Ponad 3,8 promila alkoholu w organizmie miał kierowca, który w Rzeczycy w gminie Kazimierz Dolny wjechał fiatem seicento w środę do rowu.
Policjanci, którzy przyjechali na miejsce, zastali 41-latka z gminy Karczmiska siedzącego w samochodzie. Wyraźnie było widać, że mężczyzna jest nietrzeźwy. Nieskładnie próbował przekonać funkcjonariuszy, że jest pasażerem pojazdu. Nie pomyślał jednak o śniegu, w który wjechał. Wokół samochodu nie było żadnych śladów świadczących o tym, że ktoś z niego wysiadł...
Widząc to, 41-latek przyznał, że faktycznie to on kierował samochodem, ale obawiał się przyznać bo nie ma uprawnień do kierowania.
– Jednak nie to było największym problemem. Badanie wykazało, że 41-latek ma ponad 3,8 promila alkoholu. Mężczyzna trafił do policyjnego aresztu – relacjonuje podkomisarz Ewa Rejn-Kozak, rzecznik Komendy Powiatowej Policji w Puławach.

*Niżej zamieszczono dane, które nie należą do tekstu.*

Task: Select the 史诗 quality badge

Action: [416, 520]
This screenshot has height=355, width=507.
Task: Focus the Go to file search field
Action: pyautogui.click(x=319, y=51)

Mężczyźnie grozi do lat 2 więzienia i wysoka grzywna. Niezależnie od wysokości orzeczonej kary, osoba skazana musi się liczyć z obowiązkiem zapłaty świadczenia w wysokości co najmniej 5 tysięcy złotych na rzecz Funduszu Pomocy Pokrzywdzonym oraz Pomocy Postpenitencjarnej.